Homer and Hesiod themselves demonstrably associated the “speech of mythos” with telling the truth; the verb tenses mythesasthai and mythesaimen of the root verb mytheomai explicitly referred to “telling the truth” as opposed to narrating falsehoods.

The same is true everywhere we look. Traditionally speaking, every myth presented itself as a factual, authoritative account. There was no real questioning of the validity of the mythos, no public criticism or inquiry on the point of its concrete reality.  — The myths were not intended to induce discussion or debate.

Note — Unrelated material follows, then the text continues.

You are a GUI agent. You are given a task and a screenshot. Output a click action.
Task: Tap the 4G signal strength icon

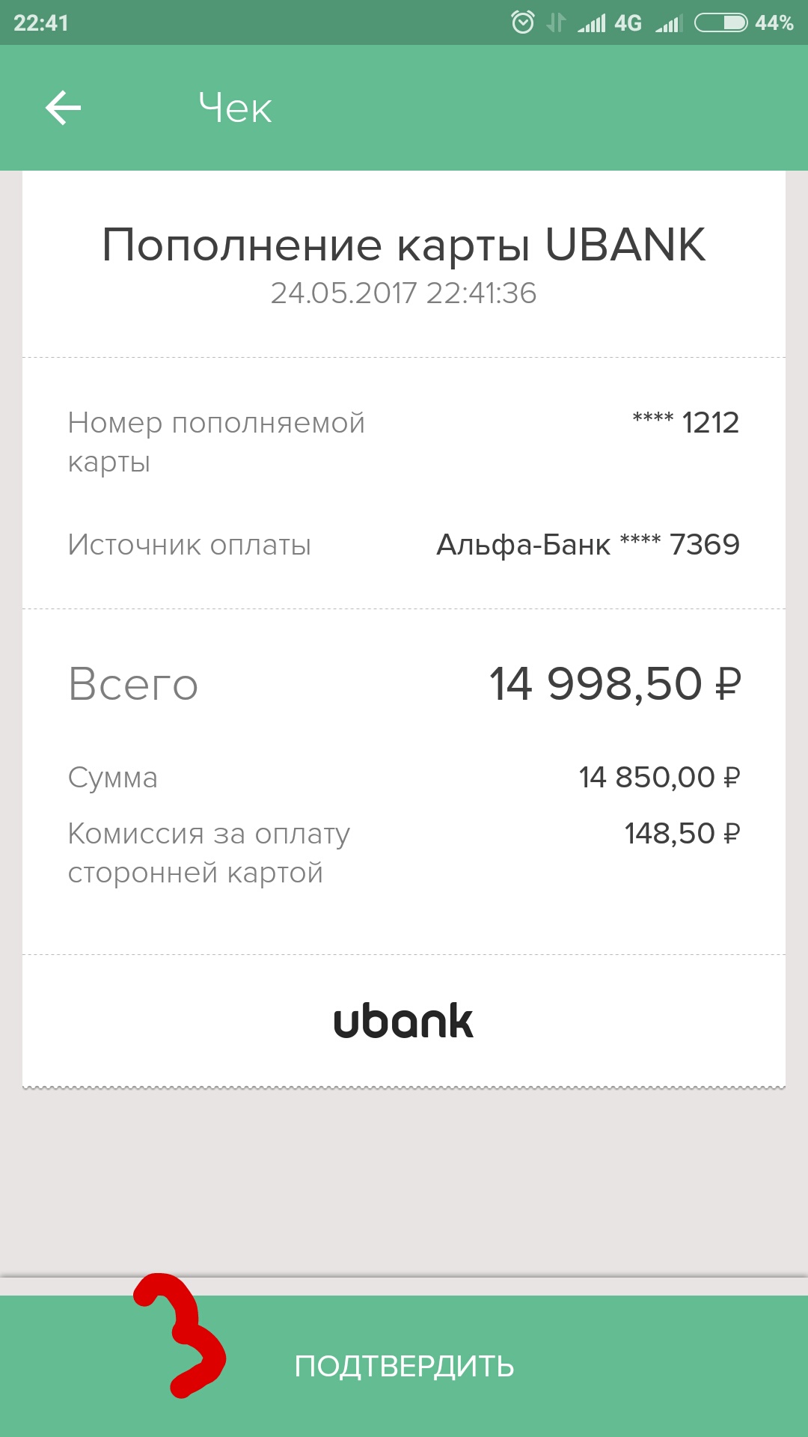(609, 23)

They did not argue for their truth, nor did they have need to: for there could be no suppositions  that these things  might’ve been only mere products of their anxious ancestors’ fancy, when no concept of ‘false fiction’ yet existed with which to contrast their ancestors’ inherited narratives about the past. 

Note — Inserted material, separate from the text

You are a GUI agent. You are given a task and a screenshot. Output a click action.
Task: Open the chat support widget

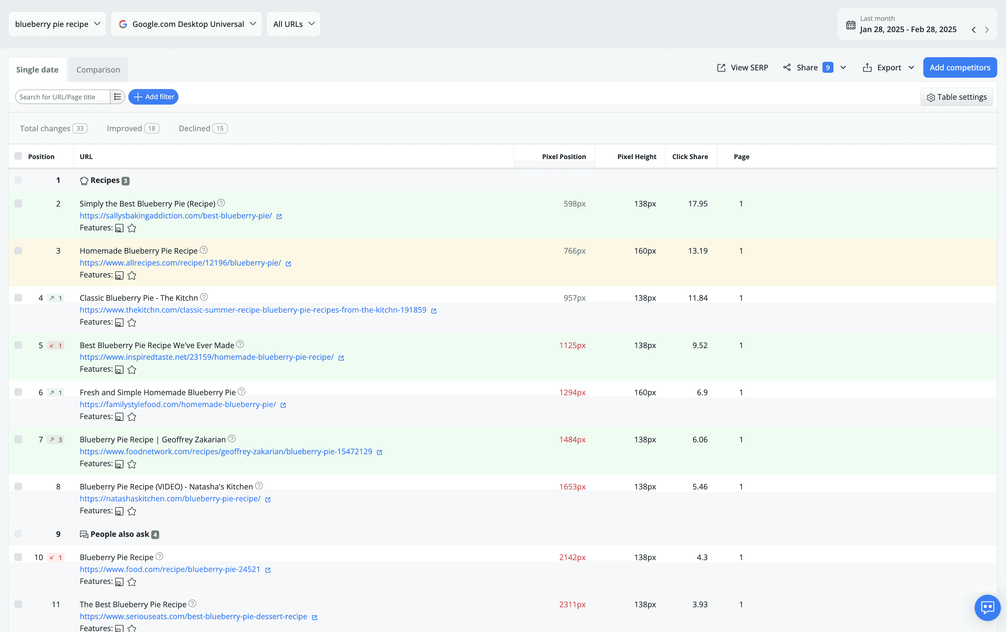[987, 607]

— A peoples’ mythos held unassailable authority not by proving itself, but rather by the perennial preservation and re-presentation undertaken by the people themselves. — It may simply never have occurred them to consider that any story told and retold so often in the community could possibly be false or untrue or unhistorical. 

Evidence of deliberation is utterly absent, until the onset of the (so-called) ‘Axial Age,’ and the early days of science philosophy.  Before then, there does not seem to have been any practical need to distinguish between “true” or “false” beliefs. —  For no matter how much the narrated events were at variance with what we now understand to be natural law or ordinary everyday experience, myths were nevertheless understood to be true stories from the past, about real events in the past:  they were believed to be faithful retellings of factual historical events — events in which humankind had been involved to the utmost extent of their very existence: events that were widely believed  to be influencing ever afterwards the world and destinies of men.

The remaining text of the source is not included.